The Economist magazine says the biggest economic story of 2023 is happening now. China, the second largest economy in the world and by far the largest dairy importer, has torn off the Band-Aid of zero-COVID policies. Those policies pushed consumer sentiment to record low levels and were crimping the economy, leading to weak dairy demand. The eventual return to “normal” should be beneficial to dairy demand, but it may not lead to a big increase in dairy imports.

As recently as mid-November, many places within the country required a negative COVID-19 test from the past 24-72 hours to get into stores, restaurants, trains, and other public places including outdoor parks. That meant everyone was constantly being tested for COVID and as a result, new cases would be detected quickly. If you tested positive, there was a good chance you would be required to quarantine at a government-run facility until you tested negative.

Lockdowns over COVID-19 impact economy, mental health

People in close contact also might be required to report to the quarantine facility. If other positive cases were found in one’s apartment complex, the entire building or potentially the neighborhood could be locked down for more than 10 days. It was harsh, but that was the level of containment needed to keep the more contagious omicron variant from getting a foothold.

COVID controls have obviously had a significant and negative impact on economic activity, mental health, and consumer confidence in the country. The government also has faced protests over the dynamic zero-COVID policies in late November. Surprisingly, the government changed course in December and removed most of the restrictive policies. In a dramatic shift, the Chinese government went from a policy of limiting the spread of COVID-19 at nearly any cost to a policy that does almost nothing to stop the spread. This rapid change in government policy has been most surprising.

Short-term, the removal of zero-COVID policies did not help dairy demand. A massive wave of COVID infections is moving through China. People are staying home because they are sick, caring for a family member who is sick, or are trying to avoid catching the virus. That is denting demand, but in large cities that caught the wave early, as of mid-January, there were already signs of dairy demand rebounding.

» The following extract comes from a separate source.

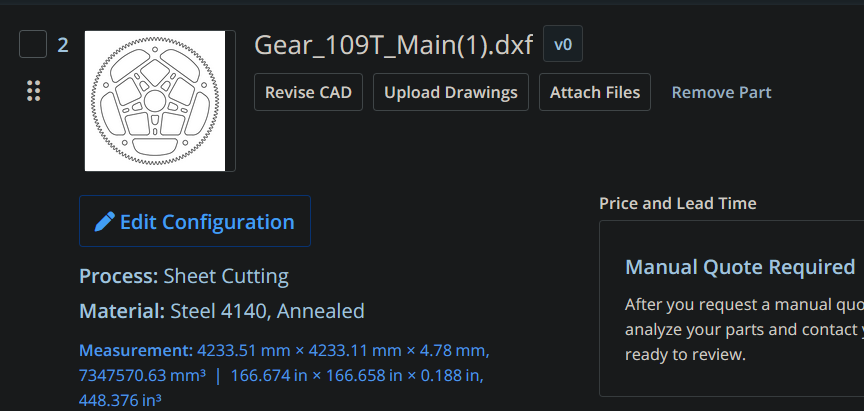The image size is (864, 411).
Task: Select the v0 version badge
Action: [562, 44]
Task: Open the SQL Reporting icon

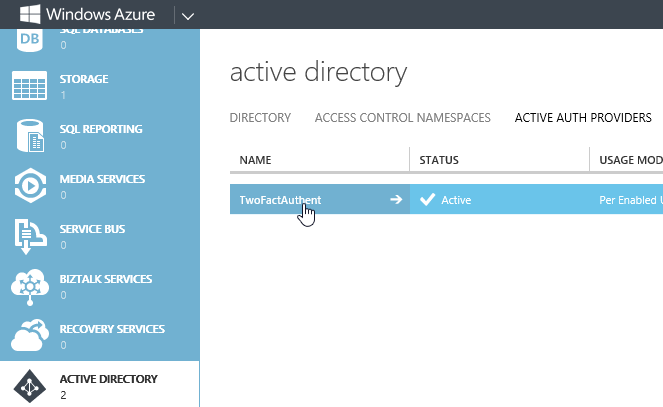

This wave of COVID could mostly be done by late February. Consumers in China are sitting on excess saving and now have more freedom than they’ve had since the start of the pandemic in 2020. With the government working hard to stimulate the economy, dairy demand should bounce higher. Milk production in Asia also is running strong. So strong in fact that farmers are threatening to dump milk and slaughter cows in the face of falling milk prices and unprofitable margins. So, even with a big improvement in demand, there seems to be plenty of milk around to satisfy the demand without imports surging higher.

There is certainly more upside risk for the dairy markets with strong Chinese demand than with weak Chinese demand, so we don’t want to downplay the potential upside risks from China re-opening, but it could be less bullish for dairy than it sounds.